Le résultat est à la fois esthétique et violent et nous interroge sur la réalité de notre perception. «Je me dis que le monde pourrait être ça. Un monde déréglé où l’on cherche des réponses». Et les réponses viennent, pour Anne Michaux, de l’enfance, du passé. «Il y a comme un espoir dans la nostalgie d’un monde disparu».

Le drame sous le masque

Le Quotidien page 33

Le Quotidien p 33

Le Quotidien p1

Le Quotidien p 1

La deuxième série qu’elle montre, Suburbia, est plus lumineuse, et semble même naïve au premier regard. Mais c’est oublier qu’elle a été inspirée par les récentes manifestations dans les banlieues françaises. En y prêtant plus d’attention, on y voit aussi des soldats, des pierres lancées, et des voitures carbonisées.

Au sous-sol, le visiteur découvrira d’autres photographies dans le même univers. Le vert criard laisse entrevoir un avion écrasé, les champs paisibles semblent cacher une tragédie… «Je veux montrer que sous le masque du “tout va bien” il peut y avoir une guerre civile qui couve», ajoute-t-elle.

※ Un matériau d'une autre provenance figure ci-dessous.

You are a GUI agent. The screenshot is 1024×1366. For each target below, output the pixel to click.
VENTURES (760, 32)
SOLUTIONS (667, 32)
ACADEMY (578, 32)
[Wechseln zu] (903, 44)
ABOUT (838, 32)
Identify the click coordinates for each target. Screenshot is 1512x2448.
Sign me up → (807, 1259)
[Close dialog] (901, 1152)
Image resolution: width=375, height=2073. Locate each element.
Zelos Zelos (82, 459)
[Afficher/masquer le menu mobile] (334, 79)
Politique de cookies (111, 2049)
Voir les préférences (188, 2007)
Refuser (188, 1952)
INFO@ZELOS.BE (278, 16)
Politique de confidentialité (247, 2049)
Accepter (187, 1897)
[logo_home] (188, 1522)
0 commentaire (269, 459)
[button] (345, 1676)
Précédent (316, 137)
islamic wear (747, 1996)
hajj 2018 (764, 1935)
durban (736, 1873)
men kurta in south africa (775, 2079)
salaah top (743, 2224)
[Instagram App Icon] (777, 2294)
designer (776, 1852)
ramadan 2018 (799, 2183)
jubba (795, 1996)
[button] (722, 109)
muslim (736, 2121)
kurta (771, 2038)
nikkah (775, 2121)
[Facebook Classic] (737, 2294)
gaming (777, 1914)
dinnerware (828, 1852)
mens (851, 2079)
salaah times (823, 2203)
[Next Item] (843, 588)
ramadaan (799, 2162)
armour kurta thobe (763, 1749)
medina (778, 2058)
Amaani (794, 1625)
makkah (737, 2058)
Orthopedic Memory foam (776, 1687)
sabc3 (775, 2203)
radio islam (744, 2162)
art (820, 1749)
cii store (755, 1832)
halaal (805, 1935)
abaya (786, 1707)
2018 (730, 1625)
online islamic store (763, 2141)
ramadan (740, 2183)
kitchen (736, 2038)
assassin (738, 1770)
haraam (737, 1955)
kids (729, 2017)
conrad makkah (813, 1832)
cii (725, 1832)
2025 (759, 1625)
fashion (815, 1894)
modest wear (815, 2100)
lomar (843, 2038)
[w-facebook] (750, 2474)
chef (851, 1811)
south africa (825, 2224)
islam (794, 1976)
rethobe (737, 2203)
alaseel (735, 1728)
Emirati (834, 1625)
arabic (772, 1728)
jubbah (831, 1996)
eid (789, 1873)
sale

Enfin, on trouve aussi quelques collages qu’Anne Michaux a entrepris récemment. «Ce sont des photos que j’ai faites ou que mon père et mon grand-père ont prises, je les agence pour recréer un nouvel environnement». Pour l’instant, ses collages ne sont pas encore très aboutis mais l’artiste aime «montrer des travaux encore embryonnaires pour donner une impulsion vers l’avenir».